▸ **Task item**: Pictures aside, the output must consist of the lines from the one containing "You are a GUI" through the end of the data, reproduced exactly.

[Supplied data Boundary: Start]

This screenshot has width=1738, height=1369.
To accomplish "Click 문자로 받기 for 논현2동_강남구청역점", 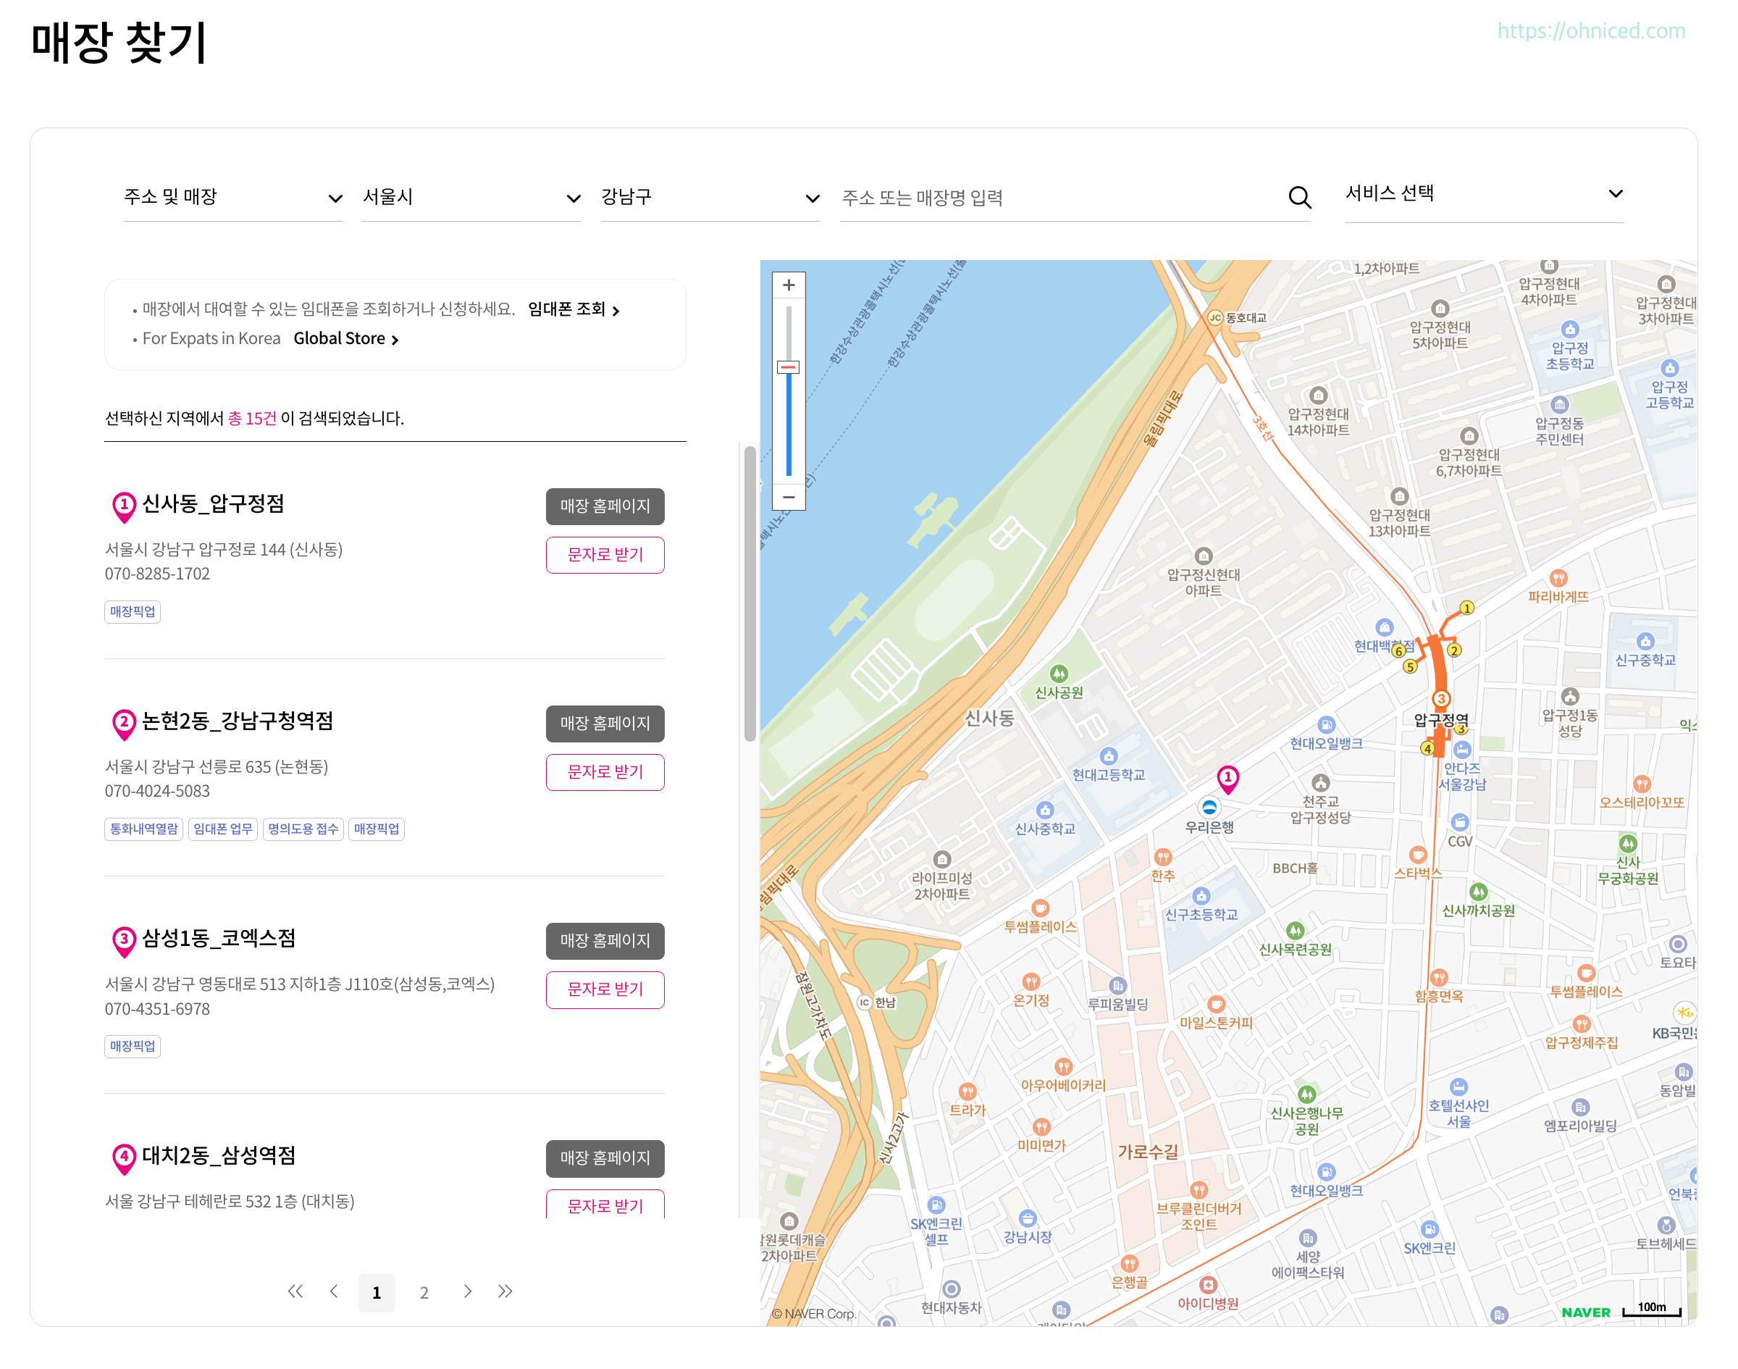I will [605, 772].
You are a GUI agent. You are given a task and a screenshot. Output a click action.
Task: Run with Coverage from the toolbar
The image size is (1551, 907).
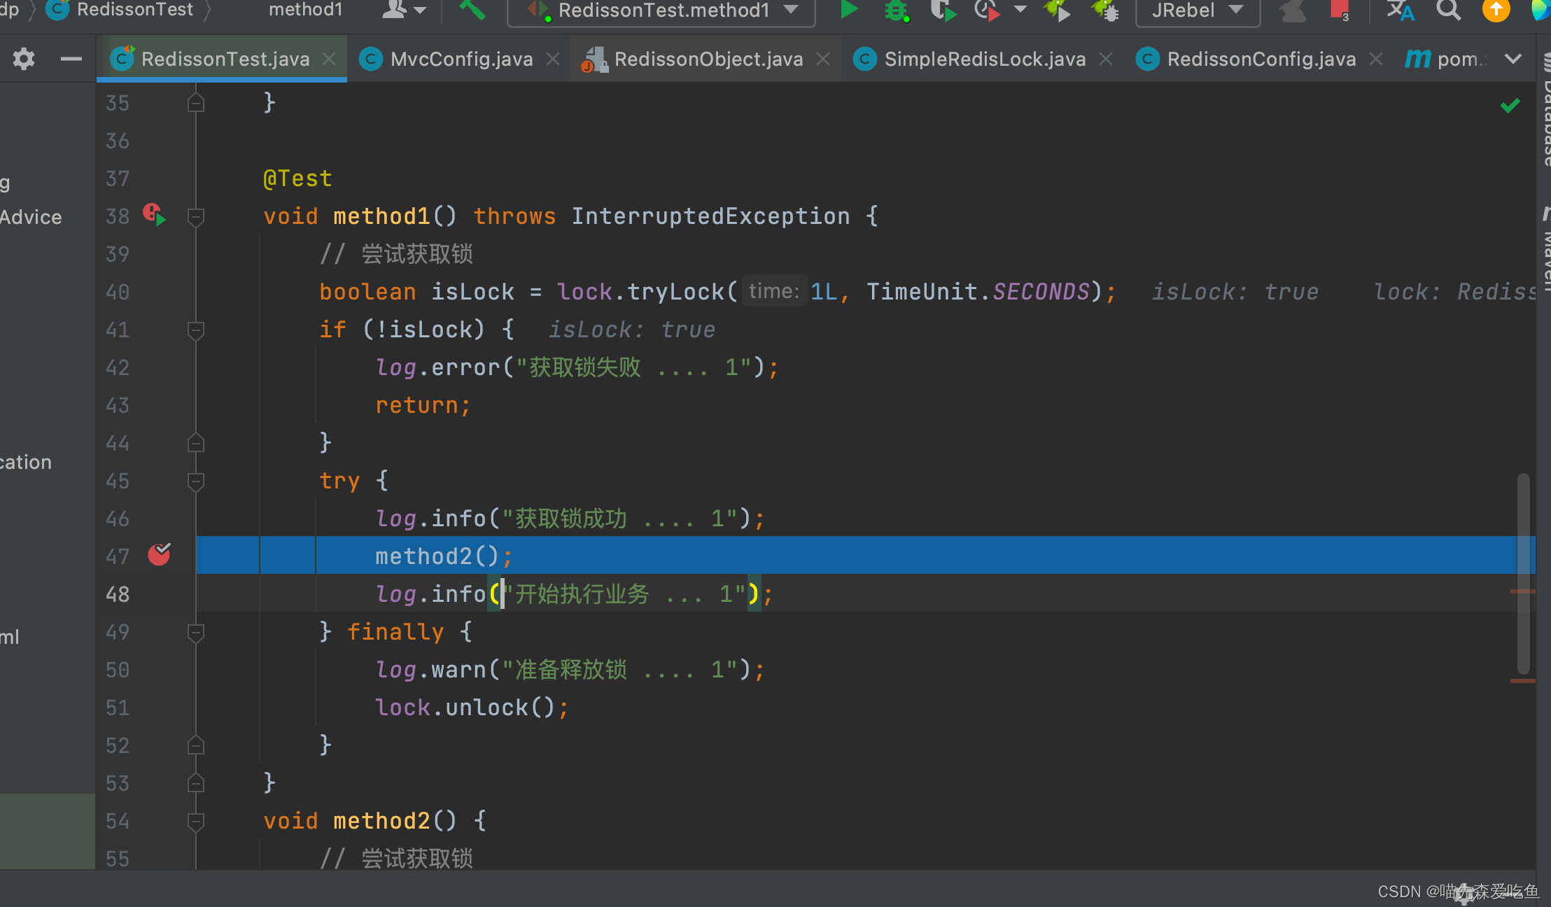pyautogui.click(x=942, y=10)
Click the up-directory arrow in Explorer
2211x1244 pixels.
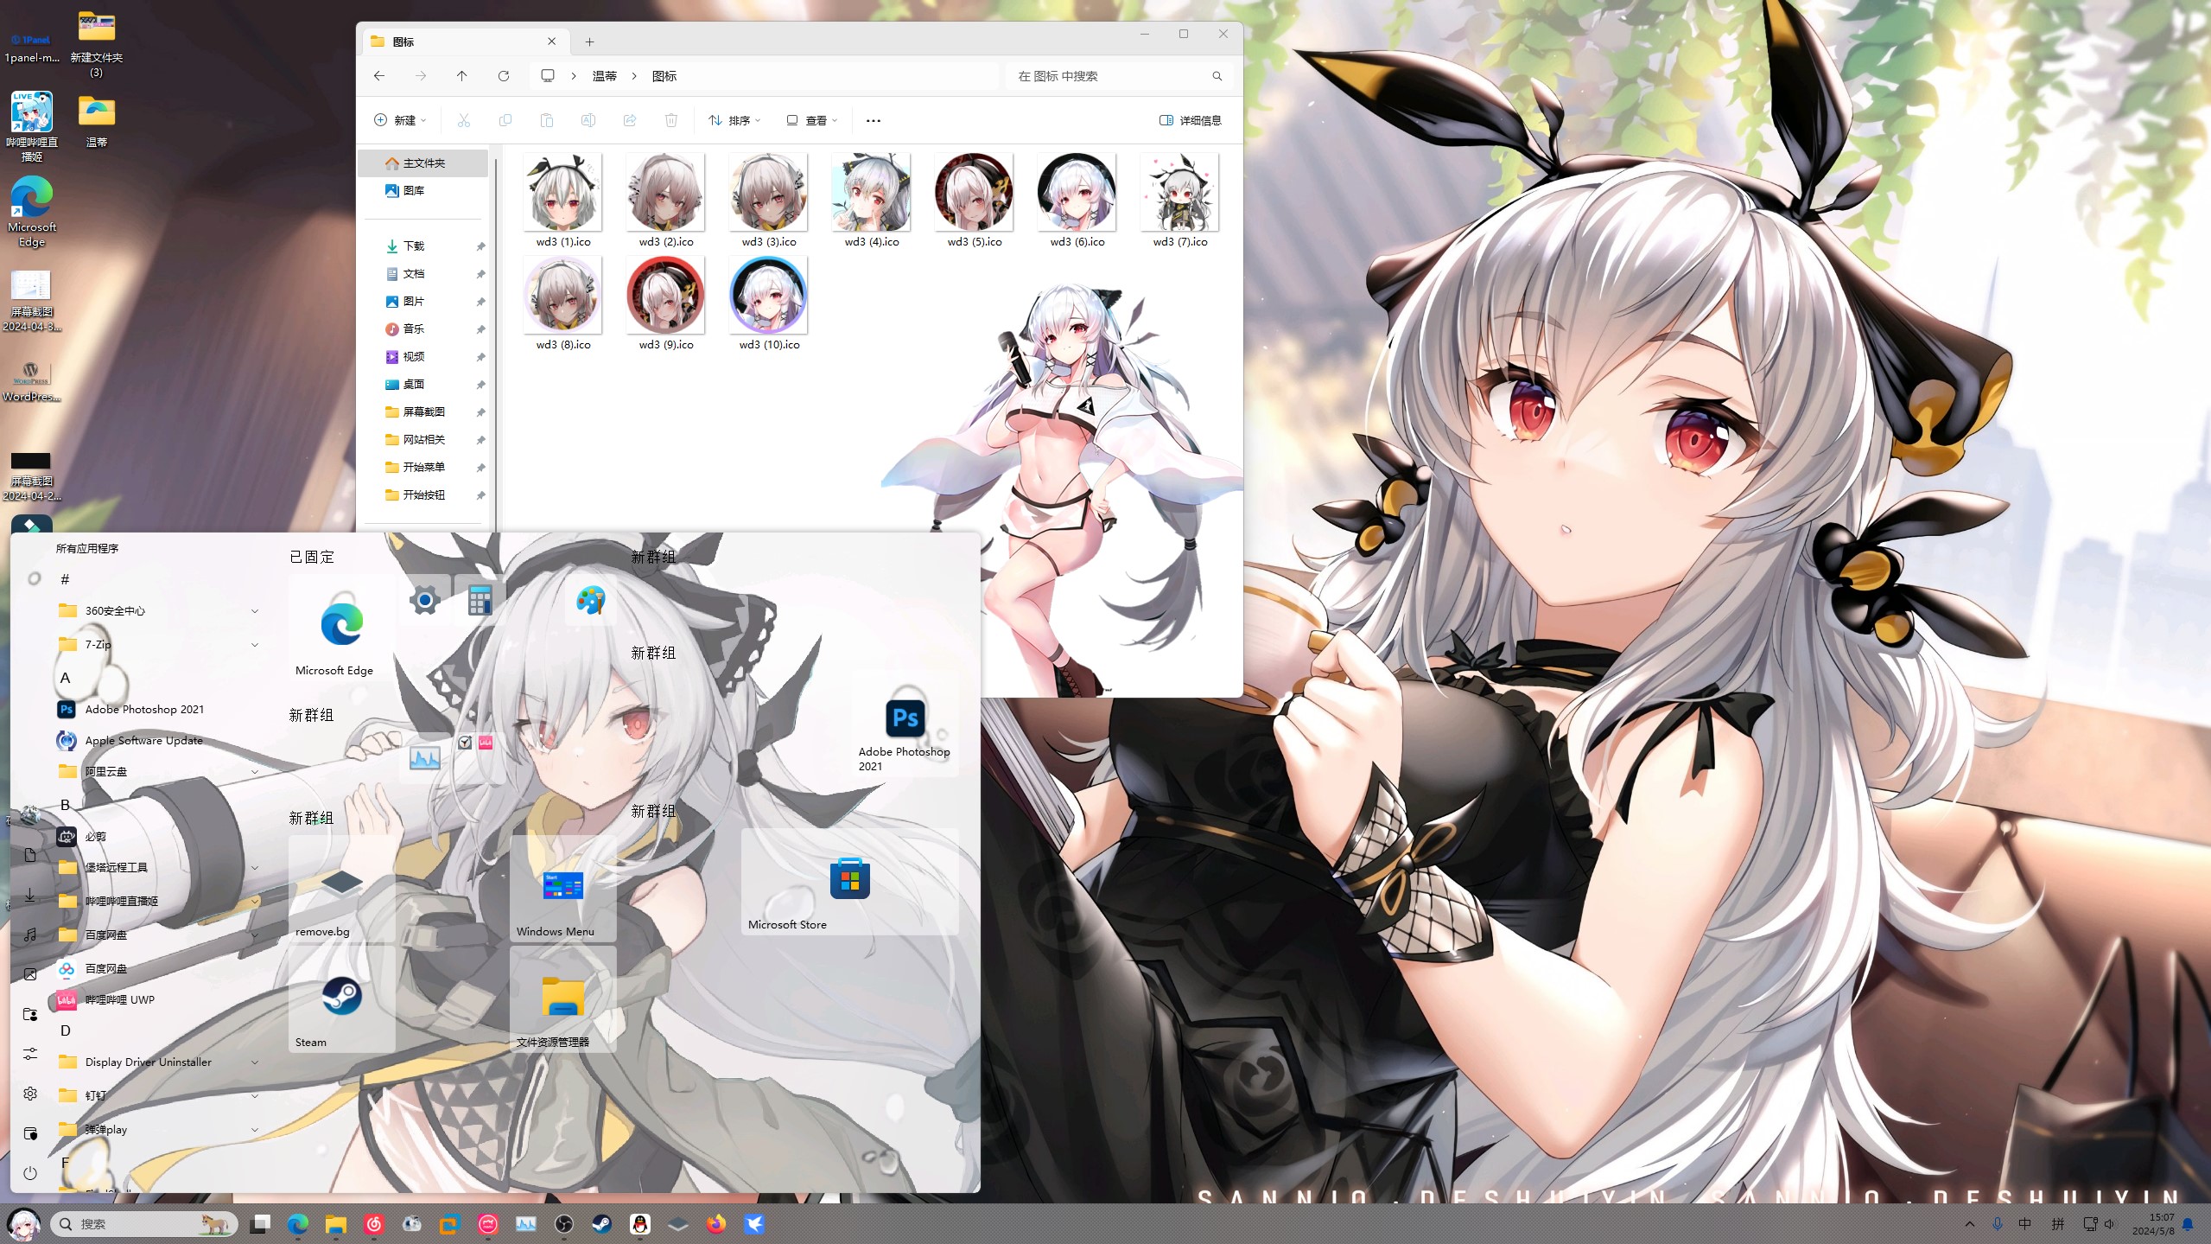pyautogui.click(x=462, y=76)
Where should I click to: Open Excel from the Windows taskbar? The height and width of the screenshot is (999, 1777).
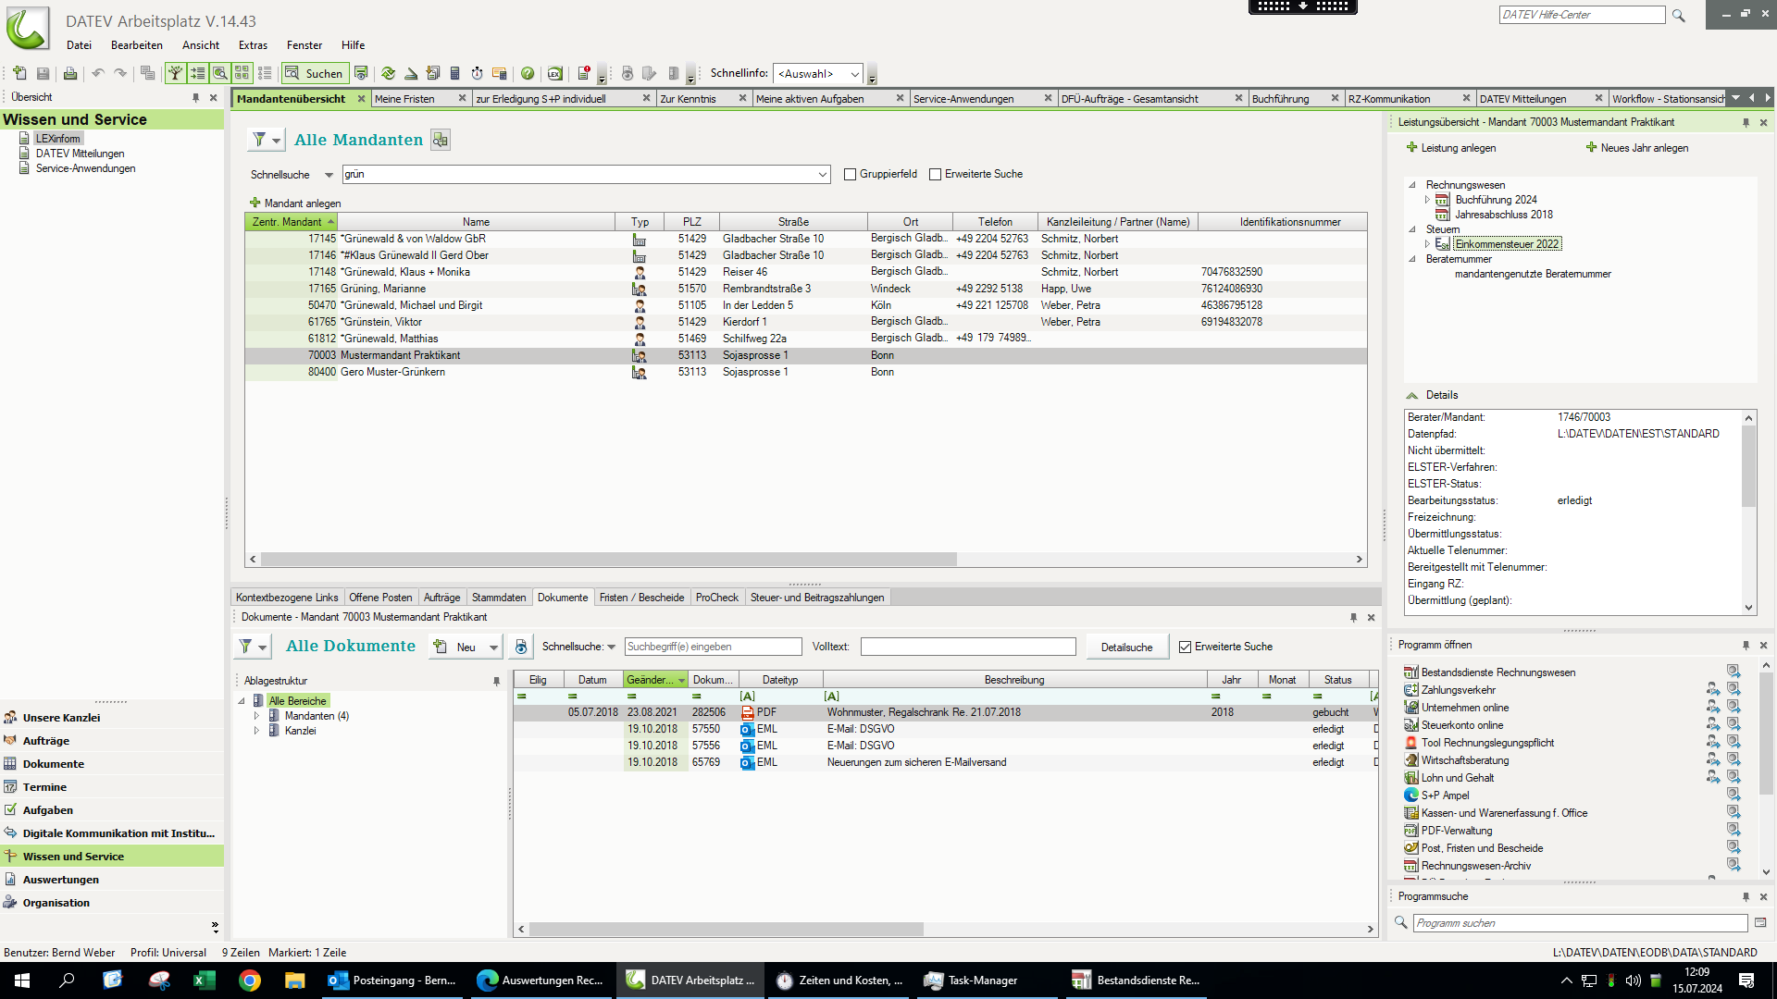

[Supplied data Boundary: End]

▸ **Written answer**:
You are a GUI agent. You are given a task and a screenshot. Output a click action.
Task: Run with Coverage from the toolbar
The image size is (1551, 907).
pyautogui.click(x=942, y=10)
Click the up-directory arrow in Explorer
2211x1244 pixels.
pyautogui.click(x=462, y=76)
Where should I click to: Open Excel from the Windows taskbar? The height and width of the screenshot is (999, 1777).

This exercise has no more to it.